RICARDO DELLA COLETTA
RIO DE JANEIRO, RJ (FOLHAPRESS)
O presidente Luiz Inácio Lula da Silva (PT) mandou uma carta ao ditador do Egito, Abdel Fattah el-Sisi, para tentar destravar o principal impasse na negociação da reunião de ministros de Relações Exteriores do Brics, que ocorre nestas segunda (28) e terça-feira (29).
No documento, Lula elenca argumentos para tentar convencer o líder egípcio a aceitar a inclusão, no declaração final do encontro de chanceleres, de um parágrafo sobre a reforma do Conselho de Segurança da ONU que mencione especificamente o pleito do Brasil de ocupar um assento permanente no órgão.
O regime de Sisi resiste a concordar com o trecho por considerar que o Brics não é o fórum apropriado para tratar do tema.
Outro problema apontado pelo Cairo é que o texto defendido pelo Brasil também menciona as aspirações de Índia e África do Sul -existe uma rivalidade entre africanos sobre quem deveria representar o continente na hipótese de um Conselho de Segurança reformulado, e a África do Sul não é considerada uma candidata incontestável. A Etiópia, outro novo membro do Brics, tampouco concorda com um texto que privilegie Pretória em detrimento de outros países africanos.
As divergências no bloco sobre como abordar a reforma do Conselho de Segurança da ONU foram tão grandes nos últimos dias que os negociadores técnicos, que estão reunidos no Rio de Janeiro desde quarta-feira (23), não conseguiram chegar a um acordo. O assunto foi então elevado para deliberação dos chanceleres.
Criado em 2009, o Brics era inicialmente formado por Brasil, Rússia, Índia e China. Dois anos depois, a África do Sul foi incorporada. O grupo manteve a configuração de cinco países até 2023.
Naquele ano, durante a presidência sul-africana, houve uma expansão fortemente patrocinada por China e Rússia. Os novos integrantes são Egito, Emirados Árabes Unidos, Etiópia, Irã e Arábia Saudita -os sauditas têm participação discreta e frequentemente são representados por funcionários de menor nível hierárquico. A Indonésia se juntou posteriormente.
A expansão ocorrida em 2023 sofria resistência no Itamaraty, que apontava o risco de o Brasil ter sua importância no Brics diluída.
Quando ela se tornou inevitável, a principal moeda de troca negociada pelo governo Lula foi a inclusão, em um documento oficial do bloco, da até então mais forte sinalização de apoio da China a uma reforma do Conselho de Segurança da ONU.
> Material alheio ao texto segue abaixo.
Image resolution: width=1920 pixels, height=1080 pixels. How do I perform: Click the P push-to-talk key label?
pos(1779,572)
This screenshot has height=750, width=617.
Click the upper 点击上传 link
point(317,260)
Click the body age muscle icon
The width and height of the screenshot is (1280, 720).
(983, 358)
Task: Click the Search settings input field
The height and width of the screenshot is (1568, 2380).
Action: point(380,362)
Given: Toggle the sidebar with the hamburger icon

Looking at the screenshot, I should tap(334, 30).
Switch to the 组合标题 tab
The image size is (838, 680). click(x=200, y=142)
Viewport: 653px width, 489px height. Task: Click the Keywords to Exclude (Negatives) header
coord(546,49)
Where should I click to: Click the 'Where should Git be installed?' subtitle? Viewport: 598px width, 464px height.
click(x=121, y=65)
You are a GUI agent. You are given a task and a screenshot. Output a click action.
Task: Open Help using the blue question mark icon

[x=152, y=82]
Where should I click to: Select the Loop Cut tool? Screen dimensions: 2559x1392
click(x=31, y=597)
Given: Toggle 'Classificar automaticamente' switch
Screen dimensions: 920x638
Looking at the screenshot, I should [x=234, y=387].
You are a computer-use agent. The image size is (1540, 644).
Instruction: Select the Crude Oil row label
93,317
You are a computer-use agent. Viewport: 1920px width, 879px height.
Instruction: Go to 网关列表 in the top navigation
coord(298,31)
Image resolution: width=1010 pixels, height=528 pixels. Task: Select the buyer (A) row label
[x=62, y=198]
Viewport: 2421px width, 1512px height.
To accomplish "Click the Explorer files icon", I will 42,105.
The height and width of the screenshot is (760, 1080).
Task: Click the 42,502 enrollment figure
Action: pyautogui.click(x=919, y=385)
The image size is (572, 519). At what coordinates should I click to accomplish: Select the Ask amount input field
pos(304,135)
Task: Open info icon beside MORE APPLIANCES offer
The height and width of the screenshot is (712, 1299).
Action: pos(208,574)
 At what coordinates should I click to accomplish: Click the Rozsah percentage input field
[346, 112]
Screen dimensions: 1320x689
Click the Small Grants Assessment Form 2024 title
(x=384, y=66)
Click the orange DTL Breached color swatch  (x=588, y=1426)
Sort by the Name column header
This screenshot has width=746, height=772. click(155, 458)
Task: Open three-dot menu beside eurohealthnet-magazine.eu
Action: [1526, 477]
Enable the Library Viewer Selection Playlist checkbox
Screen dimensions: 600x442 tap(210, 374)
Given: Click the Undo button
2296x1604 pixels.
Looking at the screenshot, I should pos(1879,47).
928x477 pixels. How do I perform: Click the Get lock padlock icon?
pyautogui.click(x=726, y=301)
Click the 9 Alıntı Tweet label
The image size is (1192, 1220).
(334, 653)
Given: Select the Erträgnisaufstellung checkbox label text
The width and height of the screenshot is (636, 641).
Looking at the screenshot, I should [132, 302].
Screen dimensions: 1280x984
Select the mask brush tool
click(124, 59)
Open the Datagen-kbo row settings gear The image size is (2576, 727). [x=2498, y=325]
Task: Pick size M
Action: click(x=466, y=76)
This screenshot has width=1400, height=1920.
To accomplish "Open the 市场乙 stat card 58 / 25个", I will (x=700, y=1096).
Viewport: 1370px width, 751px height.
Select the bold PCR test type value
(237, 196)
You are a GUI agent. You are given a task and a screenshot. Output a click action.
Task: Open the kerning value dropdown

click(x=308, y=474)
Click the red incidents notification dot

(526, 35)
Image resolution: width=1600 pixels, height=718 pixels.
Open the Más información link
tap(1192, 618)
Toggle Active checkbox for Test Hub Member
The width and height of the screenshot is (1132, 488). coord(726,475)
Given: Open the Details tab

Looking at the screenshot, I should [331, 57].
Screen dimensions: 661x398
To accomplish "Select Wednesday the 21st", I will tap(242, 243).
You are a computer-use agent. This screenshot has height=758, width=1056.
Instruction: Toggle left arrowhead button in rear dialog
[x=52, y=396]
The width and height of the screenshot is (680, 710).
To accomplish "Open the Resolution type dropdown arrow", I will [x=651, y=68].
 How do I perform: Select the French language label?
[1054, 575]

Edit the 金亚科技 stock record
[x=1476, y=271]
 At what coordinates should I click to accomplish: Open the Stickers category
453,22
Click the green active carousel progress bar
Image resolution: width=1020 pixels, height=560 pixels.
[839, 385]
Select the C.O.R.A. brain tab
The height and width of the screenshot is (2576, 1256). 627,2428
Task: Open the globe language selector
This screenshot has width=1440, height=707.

Na declaração daquela reunião, o Brics endossou uma “reforma abrangente da ONU, inclusive do seu Conselho de Segurança, com a visão de fazê-la mais democrática, representativa, efetiva e eficiente”.
Na frase mais comemorada pelo Itamaraty à época, o texto endossou especificamente as “aspirações legítimas de países emergentes e em desenvolvimento de África, Ásia e América Latina, inclusive Brasil, Índia e África do Sul, de ter um papel mais ativo em assuntos internacionais, em particular na ONU, inclusive no Conselho de Segurança”.
O problema é que essa vitória, que já era encarada com ceticismo por alguns analistas em 2023, teve vida curta. No ano seguinte, durante a presidência da Rússia e com os novos membros participando da negociação, o documento acordado trouxe uma linguagem que representou um retrocesso para a posição brasileira. A menção específica a Brasil, Índia e África do Sul foi substituída por um reconhecimento genérico das aspirações dos “países do Brics”.
Nas negociações para a atual reunião de chanceleres, a delegação brasileira quer retomar os termos negociados em 2023. O argumento usado é que, quando o Brics foi ampliado, os novos integrantes teriam concordado com opiniões acertadas anteriormente, entre elas os princípios sobre reforma do conselho da ONU.
Essa visão não tem sido aceita por egípcios e etíopes. Ambos os países defendem uma posição conjunta da África chamada de Consenso de Ezulwini. Esse posicionamento foi adotado pela União Africana em 2005 e estabelece que o continente deveria ser representado no Conselho de Segurança por não menos do que dois assentos permanentes, com prerrogativa de veto, e cinco cadeiras temporárias. O texto não cita especificamente países e diz que a escolha dos representantes da África no colegiado deveria ser da União Africana.
A reforma do Conselho de Segurança da ONU e a designação de um assento permanente para o Brasil é um pleito histórico do Itamaraty, com especial força no governo Lula. No entanto, as perspectivas de que uma reestruturação saia do papel são remotas, ainda mais num cenário de crescente disputa geopolítica entre potências como Estados Unidos, China e Rússia.
O argumento no Itamaraty para justificar a ênfase dada ao tema é o de que o Brasil precisa estar bem posicionado para quando haja as condições de uma reforma.